The cold tussle between advocates of Islamic finance, which forbids the use of interest rate, and the Indian banking regulator, which is adamant that local laws prohibit such funding, is headed for a climax.
Alternative Investments and Credits (AICL), the Kerala-based firm that has been stripped of its licence to carry out non-banking finance activities by the Reserve Bank of India, is planning to move court against the central bank. AICL, which is among the very few Islamic finance entities in the country, will also take up its case with the finance ministry.
A director of the company told ET that the board is weighing legal options to obtain a stay on the regulator’s decision to cancel the certificate of registration.
Till now there was a widely shared perception that while commercial banks planning to offer Islamic banking products will run into legal hurdles, non-banking finance companies will face no restrictions. That has now changed, with RBI directing AICL to stop financing business almost a decade after it was founded.
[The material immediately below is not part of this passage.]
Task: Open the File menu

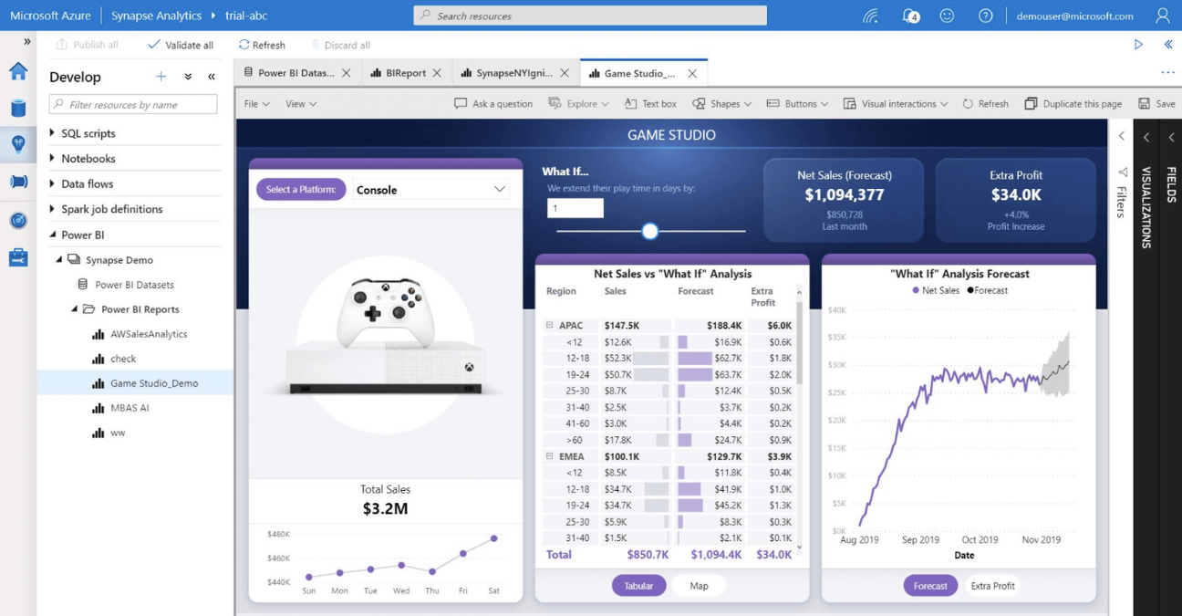Action: (256, 104)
Earlier, the central bank had pointed out that the NBFC was not complying with the fair practices code under which the financier has to lay down the terms and conditions of funding, including the interest charged.
“Basically, the Indian banking and finance system runs on the interest concept and Islamic finance is based on profit-sharing,” said an RBI spokesperson on Thursday, a day after the regulator revoked AICL’s registration.
As a genre of financial services, Islamic finance abhors the idea of making money out of money and upholds the belief that wealth is generated through actual trade and investment. Across markets, funding structures of Islamic finance institutions have to be compliant with Sharia’h, the sacred law of Islam.
While RBI’s directions will have to be complied with by all NBFCs – irrespective of whether or not it’s operating as per Sharia’h – the question is what constitutes “interest” for the purpose of especially in the present context of RBI’s NBFC Fair Practice guidelines.
“In our view, there are no stipulations under the regulations issued by the RBI which prevents a non-deposit accepting NBFC from carrying out interest-free or participative financing,” said Suprio Bose of the law firm JurisCorp, which has advised AICL in the past.
In the conventional sense, “interest” means a fixed rate of return on the principal loan amount or a floating rate linked to a pre-specified benchmark. But commercially, various financing structures operate on the model of expected or internal rate of return, which would qualify as “interest” for the purpose of the RBI guidelines. Bose and his colleagues at JurisCorp think it should be possible for NBFCs looking at Sharia’h-based financing to take a middle path. NBFCs, they feel, can consider utilising the concept of net return and disclose the same to ensure compliance with the RBI directions on Fair Practice Code and the Sharia’h principles. But it now appears that the regulator is unwilling to accept this.